> _Description of the task_:
Switch "given" to "listed" in the lines starting at the one containing "touched (231, 455)" and ending at the one containing "training (508, 578)", and write out only those lines with everything else left as it is.

> _Records supplied_:
########################################

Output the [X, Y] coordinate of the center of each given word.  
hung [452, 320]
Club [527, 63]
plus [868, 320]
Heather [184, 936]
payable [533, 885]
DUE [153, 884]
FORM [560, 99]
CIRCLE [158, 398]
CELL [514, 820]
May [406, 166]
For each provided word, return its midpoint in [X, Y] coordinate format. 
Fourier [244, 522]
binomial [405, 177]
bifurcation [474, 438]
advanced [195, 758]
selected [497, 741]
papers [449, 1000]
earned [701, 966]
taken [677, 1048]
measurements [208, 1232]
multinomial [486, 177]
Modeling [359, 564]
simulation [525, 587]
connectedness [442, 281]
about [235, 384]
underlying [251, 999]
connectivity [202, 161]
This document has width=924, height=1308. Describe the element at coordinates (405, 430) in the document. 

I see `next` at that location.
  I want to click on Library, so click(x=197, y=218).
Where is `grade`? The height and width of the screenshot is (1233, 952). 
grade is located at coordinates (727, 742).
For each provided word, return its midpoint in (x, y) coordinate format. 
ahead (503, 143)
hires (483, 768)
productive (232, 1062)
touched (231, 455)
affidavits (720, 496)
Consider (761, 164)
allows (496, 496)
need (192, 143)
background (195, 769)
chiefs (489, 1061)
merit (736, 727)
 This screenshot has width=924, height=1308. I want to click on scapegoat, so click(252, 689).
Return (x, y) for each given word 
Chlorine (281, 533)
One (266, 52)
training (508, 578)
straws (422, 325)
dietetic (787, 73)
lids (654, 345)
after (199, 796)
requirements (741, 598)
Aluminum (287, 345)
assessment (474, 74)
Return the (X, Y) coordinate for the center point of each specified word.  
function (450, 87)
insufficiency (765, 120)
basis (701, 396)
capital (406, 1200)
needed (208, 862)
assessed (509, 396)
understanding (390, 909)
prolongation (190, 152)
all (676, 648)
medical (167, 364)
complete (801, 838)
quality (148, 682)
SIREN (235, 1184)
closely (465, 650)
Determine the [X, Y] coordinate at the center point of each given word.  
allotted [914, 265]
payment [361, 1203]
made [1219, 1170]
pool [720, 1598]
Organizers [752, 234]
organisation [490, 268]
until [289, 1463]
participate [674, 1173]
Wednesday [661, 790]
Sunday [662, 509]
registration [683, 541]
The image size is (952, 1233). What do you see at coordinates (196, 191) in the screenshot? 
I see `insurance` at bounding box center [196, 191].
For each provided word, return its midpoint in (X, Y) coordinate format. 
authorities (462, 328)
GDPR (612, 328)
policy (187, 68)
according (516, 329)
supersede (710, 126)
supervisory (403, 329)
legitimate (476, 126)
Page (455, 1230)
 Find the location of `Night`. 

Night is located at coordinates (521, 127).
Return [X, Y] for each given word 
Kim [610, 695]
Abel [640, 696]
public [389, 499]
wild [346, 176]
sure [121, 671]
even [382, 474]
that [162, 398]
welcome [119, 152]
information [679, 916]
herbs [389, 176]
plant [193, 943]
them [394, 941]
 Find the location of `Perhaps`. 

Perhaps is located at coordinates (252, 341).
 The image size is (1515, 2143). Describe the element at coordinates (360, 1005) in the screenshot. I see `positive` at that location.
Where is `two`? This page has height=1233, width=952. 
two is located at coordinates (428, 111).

########################################

> _Finished answer_:
touched (231, 455)
affidavits (720, 496)
Consider (761, 164)
allows (496, 496)
need (192, 143)
background (195, 769)
chiefs (489, 1061)
merit (736, 727)
 This screenshot has width=924, height=1308. I want to click on scapegoat, so click(252, 689).
Return (x, y) for each listed word 
Chlorine (281, 533)
One (266, 52)
training (508, 578)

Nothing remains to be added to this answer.